Ça passe vite les moments de volupté. Il s’endormit soudain profondément, sombra pour ainsi dire dans le sommeil. Au milieu de la nuit, il s’éveilla et, sentant quelqu’un près de lui, il resta tout surpris, ayant encore l’esprit trop obscurci pour se rappeler où il se trouvait. La mémoire lui

revint au bout d’un moment puis il replongea de nouveau dans un engourdissement total.

Longtemps après, il ouvrit les yeux et regarda l’heure à sa montre déposée sur une chaise à côté du lit. Sept heures. Il fallait se lever, se rendre au travail. Tout en passant ses vêtements, il regardait sa compagne encore endormie. C’est étrange, mais ce matin, elle ne lui plaisait pas du tout.

Franchement, il lui trouvait un air désagréable, antipathique. Il ne l’avait donc pas regardée, hier soir ? Non. Dans cette rue mal éclairée, il ne l’avait pas vue, n’avait pas pris le temps de scruter un peu ses traits, de se faire une image de sa figure. Tout de suite, comme si elle eût été l’unique femme au monde, il l’avait bêtement suivie. Et il lui avait donné l’argent dont il avait besoin pour manger d’ici au samedi. Est-ce qu’un homme sensé agit comme ça ? De toute nécessité, il lui faudrait maintenant emprunter une petite somme d’un camarade. Et parmi les camarades, il y en a qui sont bien vache, qui ne se gênent nullement pour refuser un petit service. Tout en faisant ces réflexions, il continuait de regarder la fille qui dormait. « Mais elle est vraiment laide »,

se dit-il. « Fallait que je sois stupide ou aveugle pour suivre une catin comme ça. » Puis, songea-t-il, « je serai chanceux si je n’ai pas attrapé quelque maladie ». À cette pensée, il se sentit inquiet, malheureux, entrevit toute une série de misères. Oui, c’est des choses qui arrivent ça et plus souvent qu’on ne croit. « Un imbécile, un fichu imbécile que j’étais hier soir », avoua-t-il.

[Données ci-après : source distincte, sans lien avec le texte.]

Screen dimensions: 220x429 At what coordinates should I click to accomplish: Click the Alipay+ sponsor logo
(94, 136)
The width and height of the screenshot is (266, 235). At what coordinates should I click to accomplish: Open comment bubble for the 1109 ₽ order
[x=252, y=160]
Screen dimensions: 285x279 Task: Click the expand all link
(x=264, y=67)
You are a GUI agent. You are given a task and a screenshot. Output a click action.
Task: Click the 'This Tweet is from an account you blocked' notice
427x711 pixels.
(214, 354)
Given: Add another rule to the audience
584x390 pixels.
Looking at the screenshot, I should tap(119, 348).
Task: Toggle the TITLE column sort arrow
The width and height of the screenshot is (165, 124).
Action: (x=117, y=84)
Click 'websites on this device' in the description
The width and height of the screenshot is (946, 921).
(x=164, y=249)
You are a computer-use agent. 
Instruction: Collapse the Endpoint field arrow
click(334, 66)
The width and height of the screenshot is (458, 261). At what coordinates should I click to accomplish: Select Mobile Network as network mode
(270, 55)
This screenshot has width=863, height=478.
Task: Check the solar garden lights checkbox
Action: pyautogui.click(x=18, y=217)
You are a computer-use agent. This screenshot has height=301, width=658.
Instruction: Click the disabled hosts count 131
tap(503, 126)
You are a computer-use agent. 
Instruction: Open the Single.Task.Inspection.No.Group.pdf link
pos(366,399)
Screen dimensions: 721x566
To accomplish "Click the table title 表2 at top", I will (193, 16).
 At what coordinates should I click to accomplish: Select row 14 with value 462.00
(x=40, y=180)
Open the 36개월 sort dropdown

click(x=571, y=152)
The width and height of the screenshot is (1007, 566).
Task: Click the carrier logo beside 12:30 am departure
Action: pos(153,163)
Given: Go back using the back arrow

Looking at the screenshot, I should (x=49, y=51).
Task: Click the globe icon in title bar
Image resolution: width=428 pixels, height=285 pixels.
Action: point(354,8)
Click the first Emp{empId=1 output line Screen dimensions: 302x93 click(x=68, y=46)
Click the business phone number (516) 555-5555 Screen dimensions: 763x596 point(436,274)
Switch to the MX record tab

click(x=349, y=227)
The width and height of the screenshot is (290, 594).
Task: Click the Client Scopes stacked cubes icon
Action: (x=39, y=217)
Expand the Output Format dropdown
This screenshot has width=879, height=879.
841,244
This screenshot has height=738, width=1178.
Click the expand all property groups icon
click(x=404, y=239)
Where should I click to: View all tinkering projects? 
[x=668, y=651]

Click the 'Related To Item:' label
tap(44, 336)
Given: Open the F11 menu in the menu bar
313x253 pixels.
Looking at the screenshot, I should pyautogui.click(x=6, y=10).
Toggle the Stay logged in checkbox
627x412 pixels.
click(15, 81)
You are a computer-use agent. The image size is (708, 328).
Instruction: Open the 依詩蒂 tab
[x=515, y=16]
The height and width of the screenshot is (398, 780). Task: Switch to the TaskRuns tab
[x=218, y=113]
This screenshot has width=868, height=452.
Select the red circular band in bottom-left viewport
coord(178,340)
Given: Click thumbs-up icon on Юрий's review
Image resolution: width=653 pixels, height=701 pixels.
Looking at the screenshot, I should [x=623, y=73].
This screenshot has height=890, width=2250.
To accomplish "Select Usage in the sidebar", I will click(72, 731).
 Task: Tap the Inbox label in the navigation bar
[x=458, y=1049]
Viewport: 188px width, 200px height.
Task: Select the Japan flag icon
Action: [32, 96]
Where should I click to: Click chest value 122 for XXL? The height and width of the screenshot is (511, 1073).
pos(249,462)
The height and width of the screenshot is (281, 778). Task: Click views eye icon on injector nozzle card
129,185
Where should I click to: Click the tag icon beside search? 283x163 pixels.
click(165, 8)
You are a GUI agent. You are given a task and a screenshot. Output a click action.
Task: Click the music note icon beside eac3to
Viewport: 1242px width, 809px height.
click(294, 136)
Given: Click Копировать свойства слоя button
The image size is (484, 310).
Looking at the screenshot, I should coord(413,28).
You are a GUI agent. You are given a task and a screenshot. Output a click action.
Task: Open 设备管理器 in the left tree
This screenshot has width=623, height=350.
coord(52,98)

« S’il fallait que je sois pris, qu’il me faille aller voir le médecin, courir les pharmacies, suivre un traitement, dépenser un argent fou, c’est ça qui serait charmant ». Déjà, il voyait la seringue et il reniflait les odeurs de remèdes. Maintenant, la fille qui était là couchée, il la détestait férocement. « Et dire que ma nuit me coûte trois piastres ! C’est à se donner des coups de pied. » En arrangeant sa cravate devant la glace du bureau, il aperçut dans un verre un râtelier qu’on avait placé là la veille au soir, comme on y aurait mis une rose. « Ah ! la vache », éclata-t-il, « elle n’avait même pas de dents ! ». Il avait dépensé trois piastres, ses dernières, pour passer la nuit avec une femme qui n’avait pas de dents ! Alors, furieux, il s’enfonça son chapeau sur la tête, jeta

un regard haineux sur la fille encore au lit, saisit les fausses dents dans le verre d’eau, monta l’escalier, sortit, fit quelques pas dans la rue et apercevant une poubelle que les vidangeurs étaient sur le point d’enlever, y lança rageusement le râtelier parmi les déchets et les ordures.